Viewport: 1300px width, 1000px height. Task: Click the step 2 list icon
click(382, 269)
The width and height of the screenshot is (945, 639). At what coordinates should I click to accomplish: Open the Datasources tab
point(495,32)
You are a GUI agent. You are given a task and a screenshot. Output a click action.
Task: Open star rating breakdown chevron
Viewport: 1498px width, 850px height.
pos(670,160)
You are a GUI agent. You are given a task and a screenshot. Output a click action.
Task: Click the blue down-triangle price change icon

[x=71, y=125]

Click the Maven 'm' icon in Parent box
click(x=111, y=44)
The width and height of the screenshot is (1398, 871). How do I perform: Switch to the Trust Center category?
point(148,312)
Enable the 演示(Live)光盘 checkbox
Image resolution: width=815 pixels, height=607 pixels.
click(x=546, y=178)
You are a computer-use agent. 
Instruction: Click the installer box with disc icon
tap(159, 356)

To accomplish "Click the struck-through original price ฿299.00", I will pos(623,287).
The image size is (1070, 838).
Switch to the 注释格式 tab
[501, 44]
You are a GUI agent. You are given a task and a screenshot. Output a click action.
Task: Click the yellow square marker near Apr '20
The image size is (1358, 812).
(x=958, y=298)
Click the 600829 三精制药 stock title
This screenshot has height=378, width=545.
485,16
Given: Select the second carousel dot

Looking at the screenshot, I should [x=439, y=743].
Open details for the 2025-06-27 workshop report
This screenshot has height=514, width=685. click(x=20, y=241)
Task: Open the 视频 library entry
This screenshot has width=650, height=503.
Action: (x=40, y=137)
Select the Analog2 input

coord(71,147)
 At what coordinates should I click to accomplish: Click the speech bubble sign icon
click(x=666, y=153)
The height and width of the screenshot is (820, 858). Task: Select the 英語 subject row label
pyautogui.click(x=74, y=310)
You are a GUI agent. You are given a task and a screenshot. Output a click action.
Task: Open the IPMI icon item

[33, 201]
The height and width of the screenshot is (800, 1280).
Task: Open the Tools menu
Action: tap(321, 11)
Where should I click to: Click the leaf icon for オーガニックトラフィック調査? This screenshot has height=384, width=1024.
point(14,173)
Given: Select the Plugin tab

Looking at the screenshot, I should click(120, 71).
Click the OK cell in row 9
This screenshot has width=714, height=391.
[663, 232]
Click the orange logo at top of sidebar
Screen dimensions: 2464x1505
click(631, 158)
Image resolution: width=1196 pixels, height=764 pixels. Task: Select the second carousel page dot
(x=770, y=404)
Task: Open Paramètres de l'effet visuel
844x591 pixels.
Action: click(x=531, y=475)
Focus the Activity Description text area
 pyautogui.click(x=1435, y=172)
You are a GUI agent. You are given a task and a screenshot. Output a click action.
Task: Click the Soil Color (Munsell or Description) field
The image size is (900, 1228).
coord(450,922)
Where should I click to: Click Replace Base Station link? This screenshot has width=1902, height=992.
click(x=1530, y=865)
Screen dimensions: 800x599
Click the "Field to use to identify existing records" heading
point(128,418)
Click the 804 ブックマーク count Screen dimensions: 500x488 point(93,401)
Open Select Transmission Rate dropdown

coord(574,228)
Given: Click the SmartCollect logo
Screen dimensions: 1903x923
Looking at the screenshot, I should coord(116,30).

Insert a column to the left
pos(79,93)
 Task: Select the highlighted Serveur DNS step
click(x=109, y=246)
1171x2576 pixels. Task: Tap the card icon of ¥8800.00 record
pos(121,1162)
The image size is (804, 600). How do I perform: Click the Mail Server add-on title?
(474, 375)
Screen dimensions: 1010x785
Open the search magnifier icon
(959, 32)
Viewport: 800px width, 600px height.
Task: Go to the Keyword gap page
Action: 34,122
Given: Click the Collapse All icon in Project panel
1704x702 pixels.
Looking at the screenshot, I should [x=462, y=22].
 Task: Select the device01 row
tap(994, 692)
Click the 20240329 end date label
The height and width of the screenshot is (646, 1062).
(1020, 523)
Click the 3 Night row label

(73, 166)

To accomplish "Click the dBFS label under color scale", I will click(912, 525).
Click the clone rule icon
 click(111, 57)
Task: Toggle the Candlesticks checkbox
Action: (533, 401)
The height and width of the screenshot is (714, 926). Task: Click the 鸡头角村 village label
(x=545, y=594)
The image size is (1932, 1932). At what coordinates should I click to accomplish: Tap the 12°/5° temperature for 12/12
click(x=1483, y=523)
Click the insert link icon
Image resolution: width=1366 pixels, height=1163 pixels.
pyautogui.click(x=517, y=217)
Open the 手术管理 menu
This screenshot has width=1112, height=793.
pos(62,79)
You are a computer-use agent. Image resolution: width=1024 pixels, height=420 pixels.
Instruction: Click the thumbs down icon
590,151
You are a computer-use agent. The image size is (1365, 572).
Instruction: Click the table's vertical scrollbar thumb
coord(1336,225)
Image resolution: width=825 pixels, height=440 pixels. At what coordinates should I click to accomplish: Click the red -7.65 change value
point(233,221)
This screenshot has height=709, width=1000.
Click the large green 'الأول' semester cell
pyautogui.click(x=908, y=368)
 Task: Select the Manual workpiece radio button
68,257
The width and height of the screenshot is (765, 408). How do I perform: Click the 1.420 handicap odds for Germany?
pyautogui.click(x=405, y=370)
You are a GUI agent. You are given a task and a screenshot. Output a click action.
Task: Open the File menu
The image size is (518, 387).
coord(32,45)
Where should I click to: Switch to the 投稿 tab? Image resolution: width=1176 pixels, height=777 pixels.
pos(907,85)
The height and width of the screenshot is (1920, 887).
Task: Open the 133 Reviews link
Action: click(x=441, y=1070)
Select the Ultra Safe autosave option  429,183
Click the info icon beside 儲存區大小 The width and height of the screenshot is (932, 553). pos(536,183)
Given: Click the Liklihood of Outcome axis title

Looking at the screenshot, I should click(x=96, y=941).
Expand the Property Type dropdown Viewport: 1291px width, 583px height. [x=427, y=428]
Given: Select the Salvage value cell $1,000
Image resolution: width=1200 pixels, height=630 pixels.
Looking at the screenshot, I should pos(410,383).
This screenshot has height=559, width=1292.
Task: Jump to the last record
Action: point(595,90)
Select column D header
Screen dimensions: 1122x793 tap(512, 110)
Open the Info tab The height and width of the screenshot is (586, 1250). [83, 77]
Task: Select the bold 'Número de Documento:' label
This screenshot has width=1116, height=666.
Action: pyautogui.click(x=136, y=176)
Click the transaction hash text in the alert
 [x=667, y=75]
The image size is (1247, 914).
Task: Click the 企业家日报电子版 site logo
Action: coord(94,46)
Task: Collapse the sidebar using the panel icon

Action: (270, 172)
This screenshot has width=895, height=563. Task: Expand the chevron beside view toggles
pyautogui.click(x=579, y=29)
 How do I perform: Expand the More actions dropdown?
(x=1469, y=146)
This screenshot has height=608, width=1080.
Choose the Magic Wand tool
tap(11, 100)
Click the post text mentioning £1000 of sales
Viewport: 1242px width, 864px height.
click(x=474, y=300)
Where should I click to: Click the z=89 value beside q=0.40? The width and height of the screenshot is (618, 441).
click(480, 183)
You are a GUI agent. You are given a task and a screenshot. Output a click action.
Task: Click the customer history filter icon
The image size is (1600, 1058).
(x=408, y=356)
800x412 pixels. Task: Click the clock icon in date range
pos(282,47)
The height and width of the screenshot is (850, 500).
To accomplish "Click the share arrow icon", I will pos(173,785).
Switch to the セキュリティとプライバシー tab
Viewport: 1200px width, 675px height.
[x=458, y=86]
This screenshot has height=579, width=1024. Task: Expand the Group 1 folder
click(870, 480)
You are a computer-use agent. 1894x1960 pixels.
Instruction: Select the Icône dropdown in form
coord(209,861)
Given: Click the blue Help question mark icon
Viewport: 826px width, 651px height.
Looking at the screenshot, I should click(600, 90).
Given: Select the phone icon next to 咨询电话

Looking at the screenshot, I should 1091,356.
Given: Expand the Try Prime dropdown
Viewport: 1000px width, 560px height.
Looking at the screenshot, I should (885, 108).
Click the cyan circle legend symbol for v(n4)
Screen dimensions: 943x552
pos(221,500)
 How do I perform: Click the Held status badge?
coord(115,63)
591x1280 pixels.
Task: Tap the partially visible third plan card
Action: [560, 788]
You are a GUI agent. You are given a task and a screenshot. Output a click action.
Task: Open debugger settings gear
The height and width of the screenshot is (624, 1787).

▬▬▬

Try it
Would you copy out each line of the records above where the word "computer" occurs?

Solution for this task
You are a computer-use agent. 
You are a computer-use agent. Image resolution: width=1024 pixels, height=420 pixels.
You are a computer-use agent. The image size is (1365, 572).
You are a computer-use agent. 1894x1960 pixels.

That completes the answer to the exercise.